» Dataset entries
****************************************
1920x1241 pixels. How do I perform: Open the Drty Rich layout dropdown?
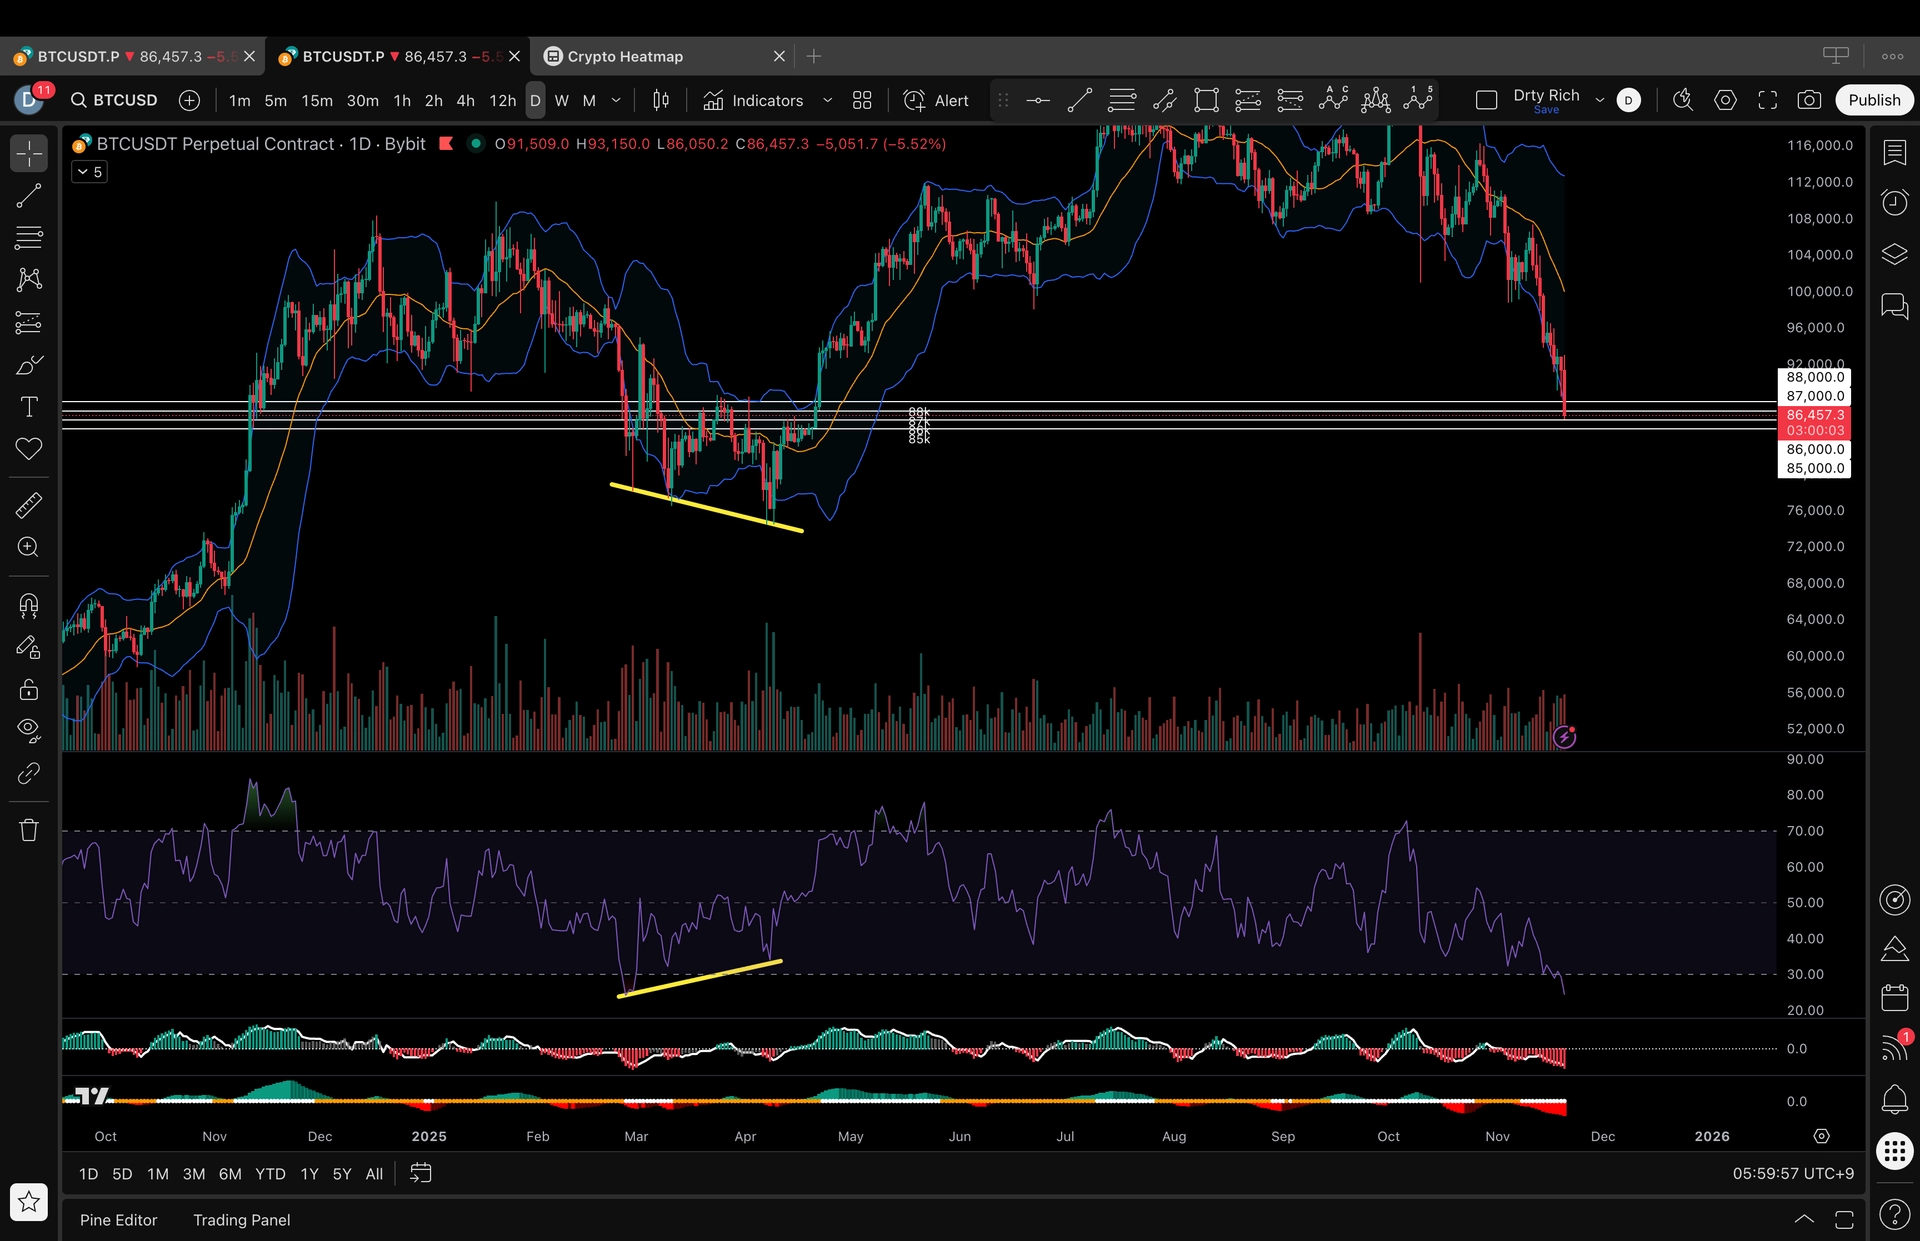[x=1599, y=100]
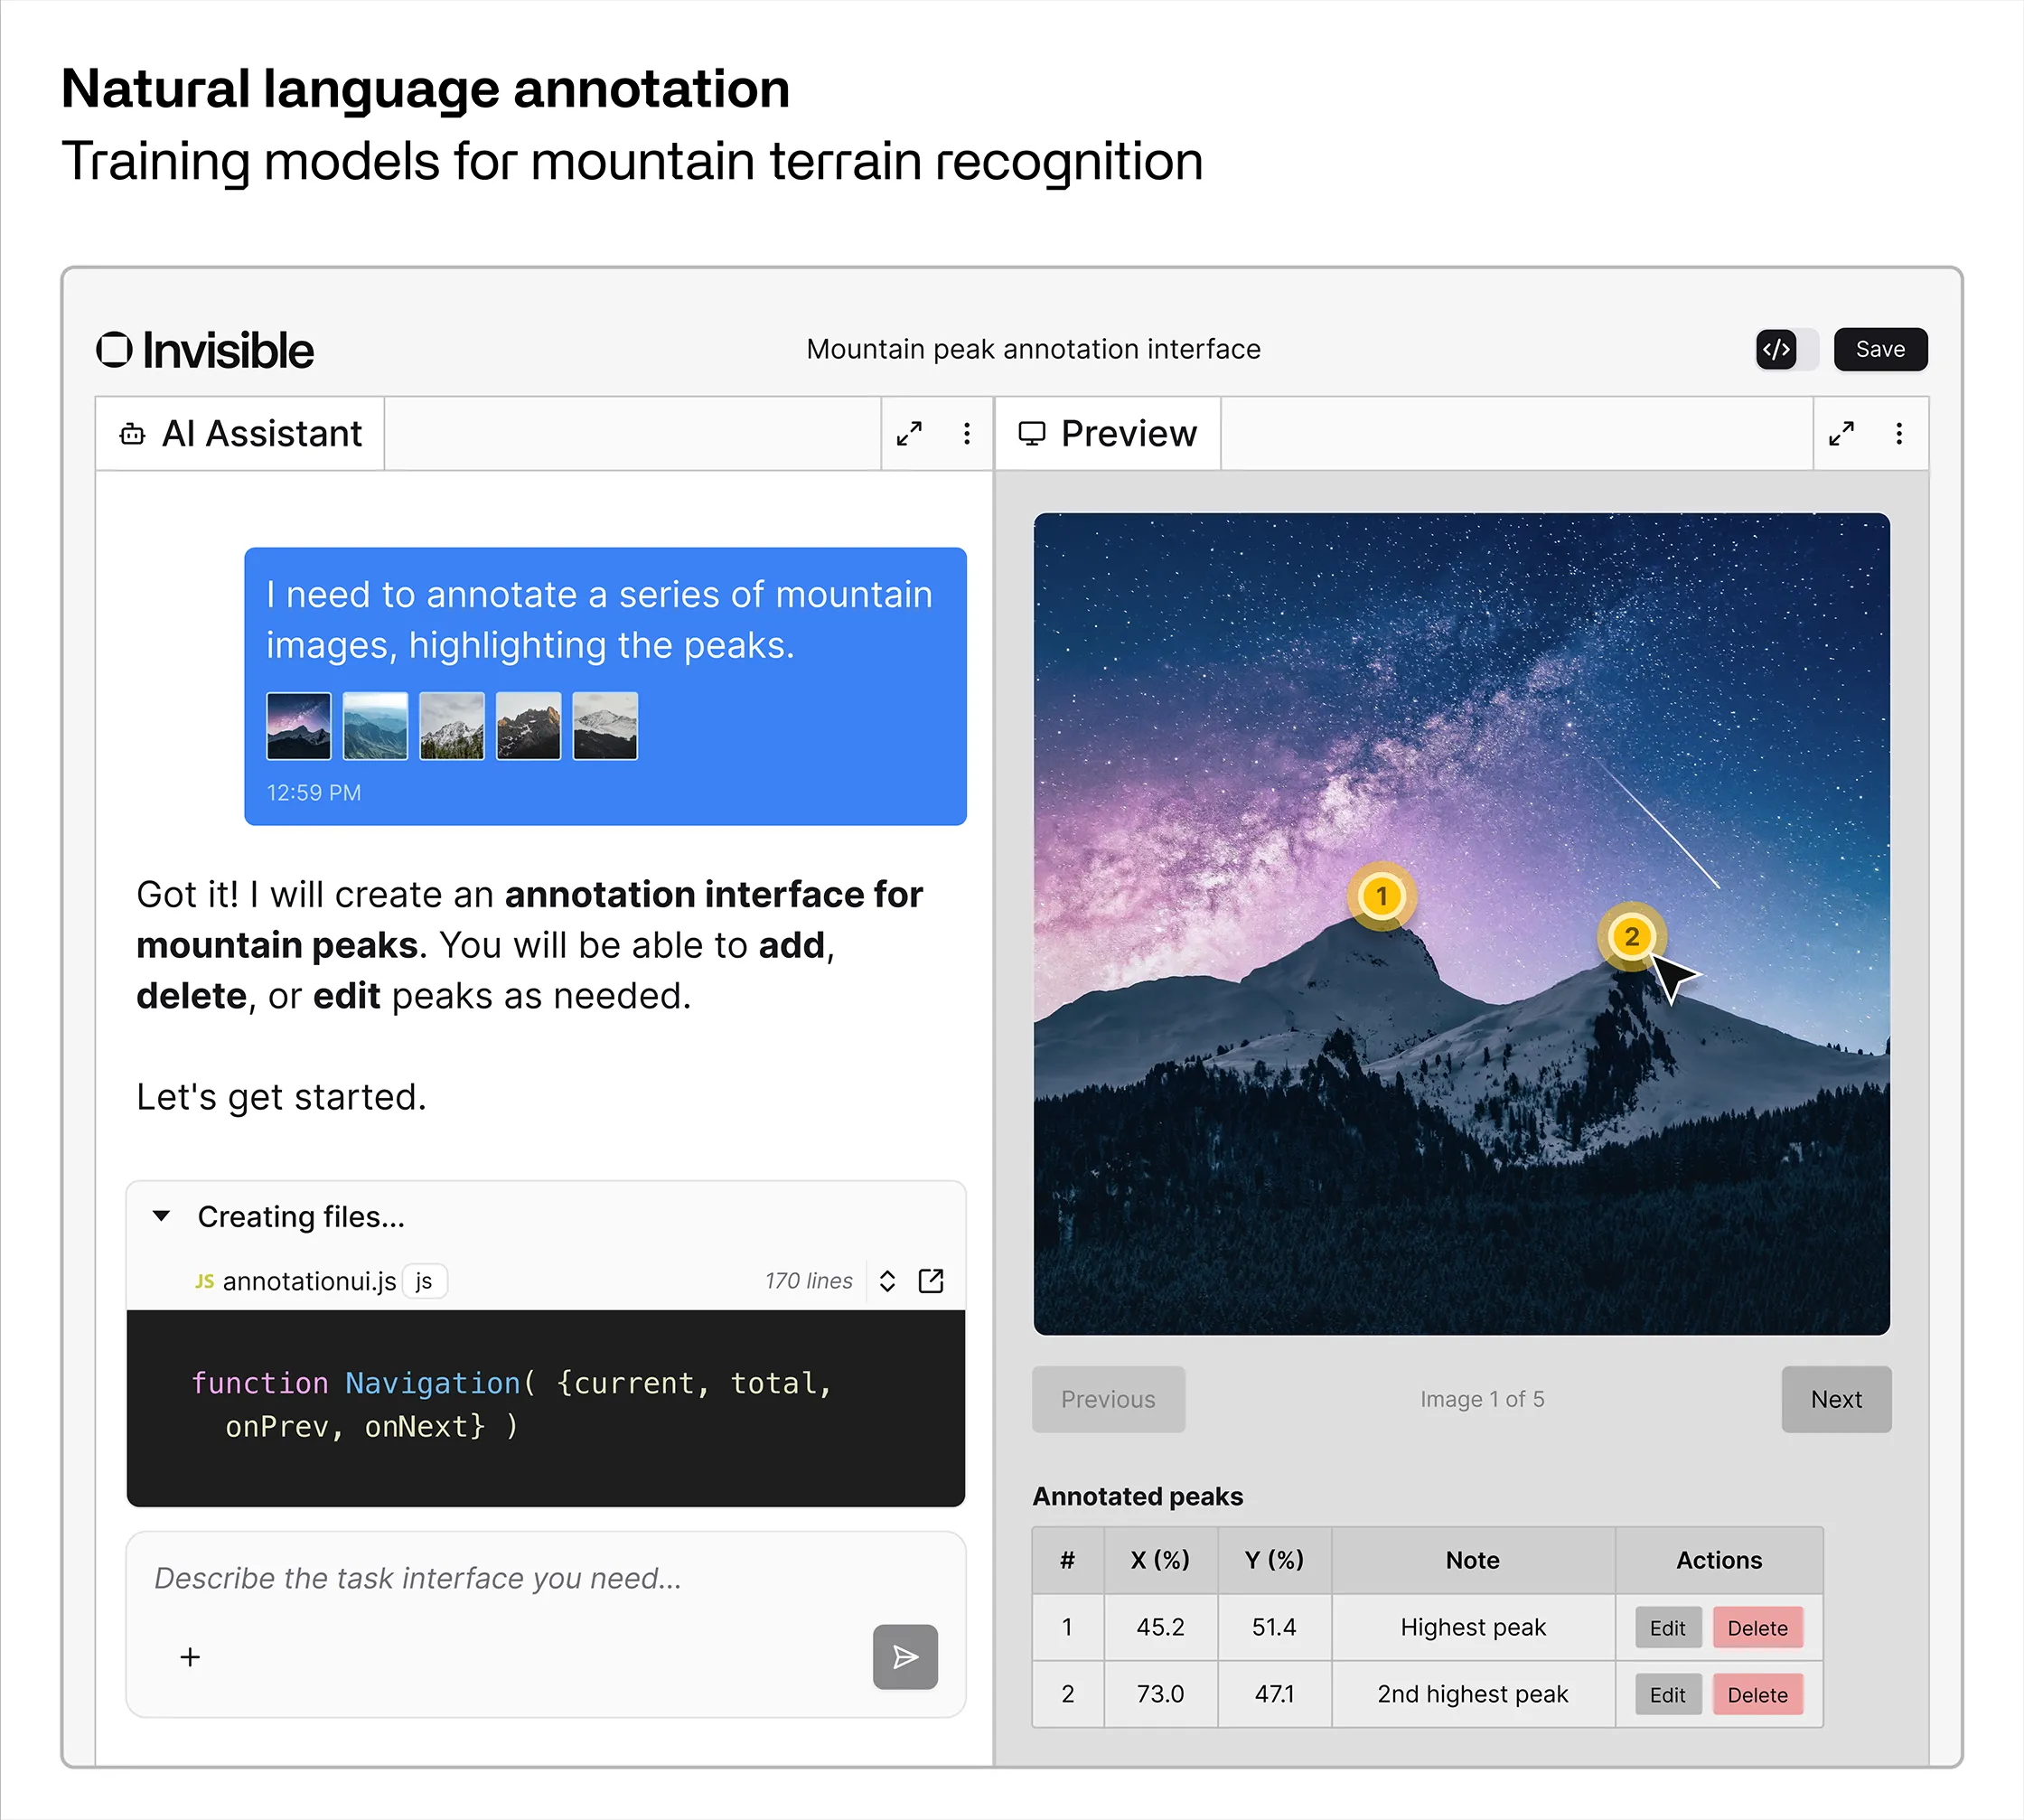The image size is (2024, 1820).
Task: Click the plus attachment icon
Action: [190, 1657]
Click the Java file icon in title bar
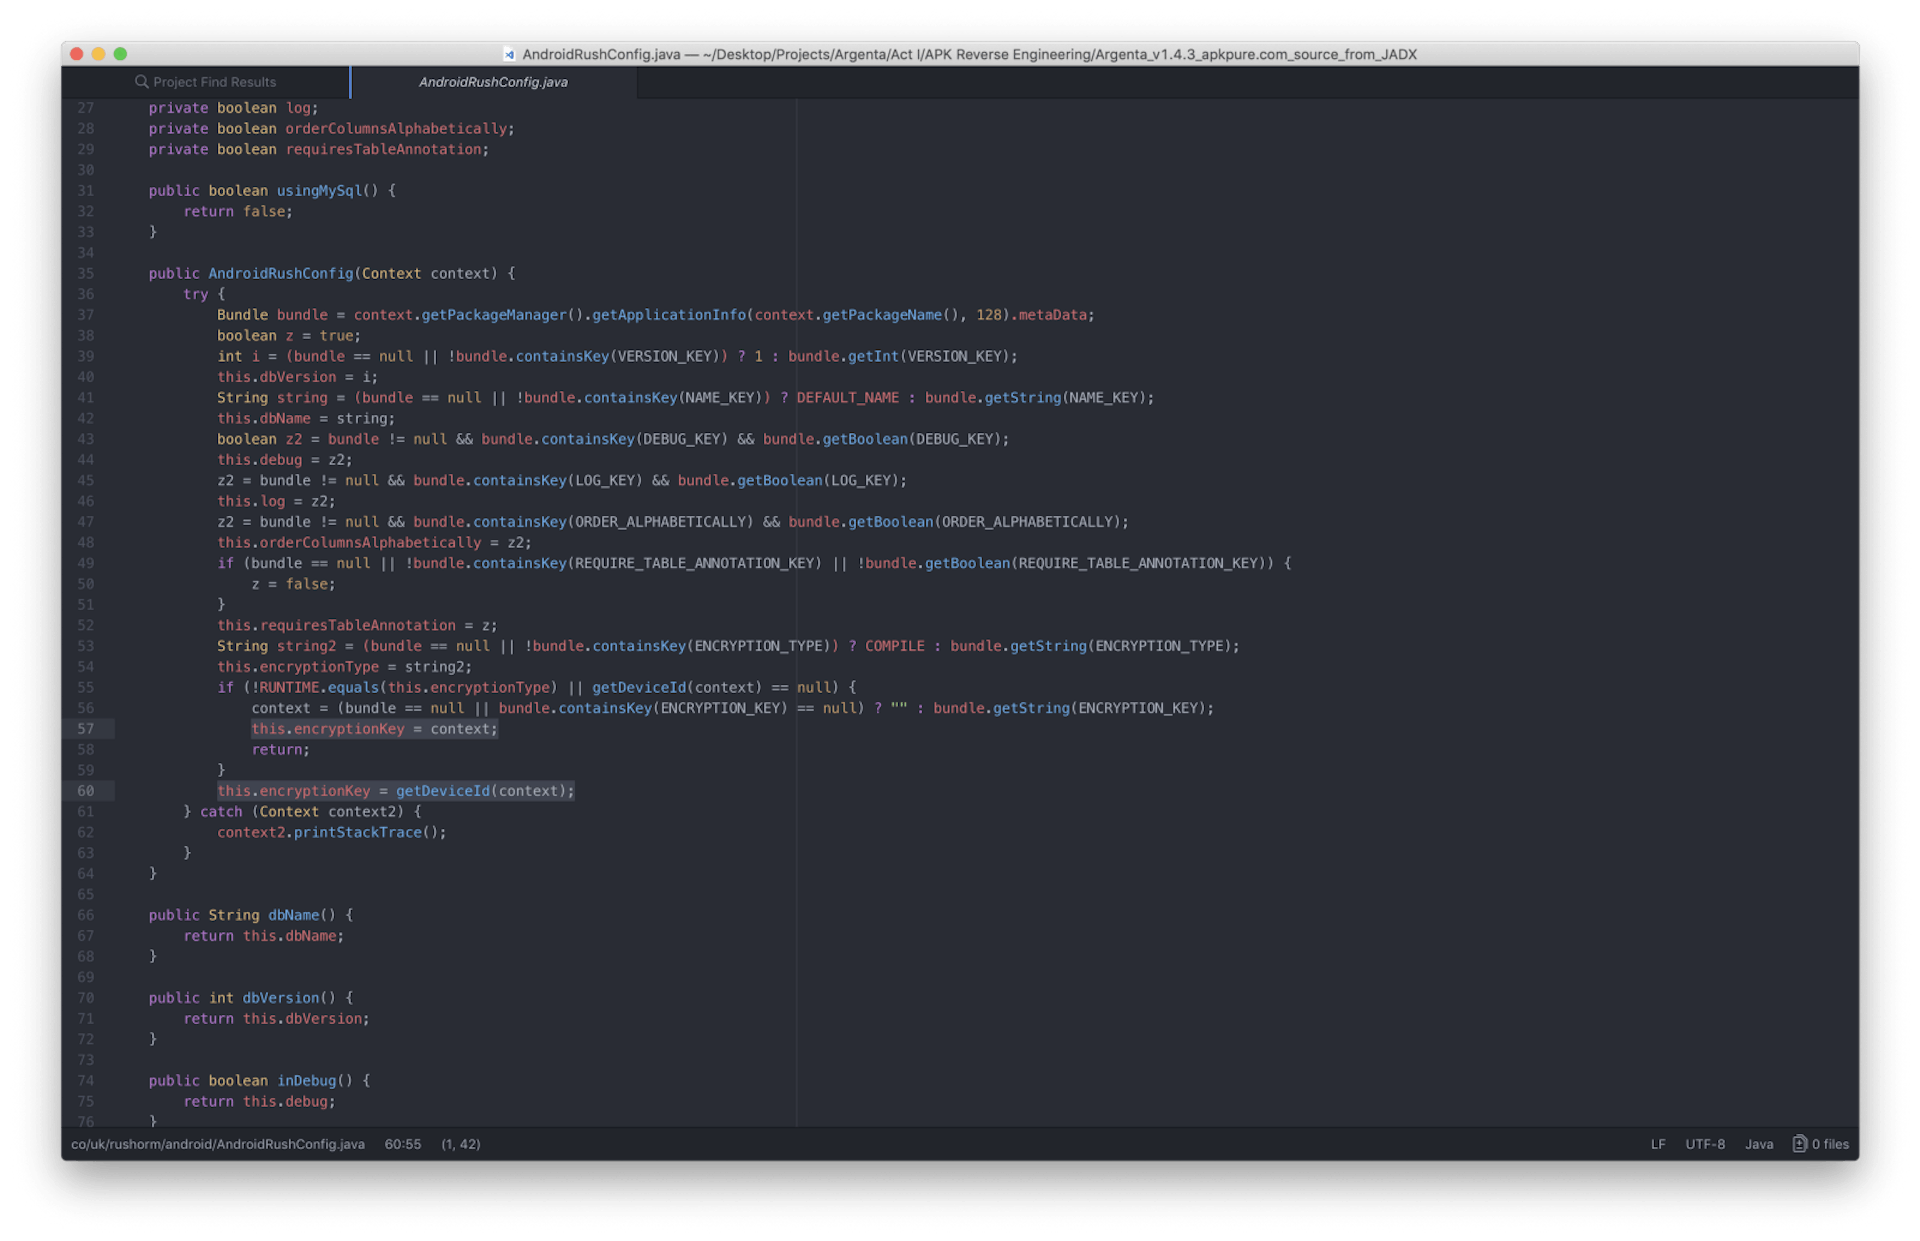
****************************************
» Prompt
Each entry above must be printed exactly, apart from its pictures.

» Result of this exercise
1920x1241 pixels. How do I perform: Open the Drty Rich layout dropdown?
[x=1599, y=100]
The image size is (2024, 1820).
Task: Click the plus attachment icon
Action: [190, 1657]
Click the Java file icon in title bar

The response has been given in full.